Thermal pads are generally used when the thermal solution cannot be in direct contact with the device such as in the event multiple devices are connected to the same heatsink. Thermal pads compensate for greater tolerances in height than greases and putty. Xilinx does not recommend the use of thermal pads in direct contact with lidless devices because large BLT compensation compromises the performance improvements that lidless devices offer. Similarly, for lidded devices in thermally challenging situations, Xilinx recommends optimization of BLT that can allow for either a very thin pad, or move to an unsolidified TIM-like grease or paste. When using a pad, PCM-based materials tend to perform better than single-phase materials further optimizing contact resistance.



#### Thermal Epoxy, Tape, and Adhesive

*Xilinx does not suggest* the use of thermal epoxy, thermal tape, or other adhesives for use of a TIM or heatsink attachment in a production environment. The following are possible problems that can occur when using adhesives.

- Increased contact resistance
- Uneven thermal contact
- Reliability issues, including the possibility of lid separation
- Voids in TIM1
- Other damaging effects under shock, drop, and vibration
- Difficulty in debug and rework if deemed necessary

Because of this, Xilinx suggests using other materials for TIM rather than adhesives.

# **TIM Quantity and Application**

The purpose of dispensing TIM by machine or by hand is to get coverage in the contact area as close to 100% as possible.
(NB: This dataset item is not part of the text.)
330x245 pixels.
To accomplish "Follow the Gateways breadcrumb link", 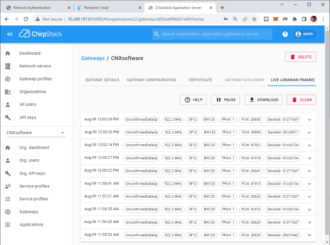I will point(92,58).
Other goals include limiting voids, minimizing BLT, and controlling over dispensing to avoid TIM spillage and runoff. How this is done depends on the material and specific application details. This is being mentioned here as something to be discussed with manufacturing partners to ensure the goals are understood and well managed. It is expected to have some TIM runoff. As long as the TIM material is not electrically conductive or corrosive, no damage is expected in lidded or lidless applications. Being non-electrically conductive or corrosive mentioned, the use of etching on the contact surface also helps with achieving this goal.

# **Heatsink Attachment and Mounting**

The last and arguably one of the more important parts of heatsink design is the heatsink attachment. The primary goal for most heatsink attachments is to apply an even 20 to 50 PSI of pressure for all lidded and lidless devices. InFO differs in that it requires a reduced 3 to 5 PSI due to the thin non-organic package substrate. SOM's target pressure to the heat spreader is 20 to 30 PSI. Pressure outside these ranges can cause the following problems.

- Degraded thermal performance
- Decreased overall reliability of the device
- Stressed corners or edges of the device, causing potential damage to the device

Because of those reasons, and as stated before, Xilinx does not recommend the use of adhesives for heatsink attachment to our devices. Furthermore, most clips that attach to our package substrate, are not recommended due to the following.

- Proper and even pressure to the device is difficult to control.
- Reliability to vibration, drops, and other G-forces is lessened.

• Amount of force is not enough with Z-clips to be considered a reliable option for heatsink attachment.

Therefore, Xilinx recommends using a dynamic mounting (pressure compensating) attachment that can apply enough force to at least four evenly spaced points around the device. This will allow proper design to these specifications. A common means to do this is with the use of spring screws at the four corners of the device. This generally requires through-holes in the board and thus should be considered prior to PCB layout so that the proper keep out and routing considerations are made for this attachment.

*Figure 24:* **Example Heatsink with Four Spring Screws for Attachment** 



# **Calculating Spring Constant for Attachment**

To properly size the spring constants for applying the 20 to 50 PSI of pressure to one of our lidded or lidless devices, we first need to calculate how much force is needed to determine which springs can provide that force. The equation for force is relatively simple: force = pressure × area. The following steps show you how to find the force in pounds for our example.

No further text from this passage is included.